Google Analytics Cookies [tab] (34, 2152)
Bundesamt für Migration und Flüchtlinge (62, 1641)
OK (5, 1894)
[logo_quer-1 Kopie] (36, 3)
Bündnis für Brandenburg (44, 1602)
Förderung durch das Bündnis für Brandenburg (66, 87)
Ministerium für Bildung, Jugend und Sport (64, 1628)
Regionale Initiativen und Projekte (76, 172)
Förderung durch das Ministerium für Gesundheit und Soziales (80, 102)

- **ASSIGNED TASK**: Locate the string "Bündnis" in the listing above and copy every line where it occurs.

- **REPLY**:
Bündnis für Brandenburg (44, 1602)
Förderung durch das Bündnis für Brandenburg (66, 87)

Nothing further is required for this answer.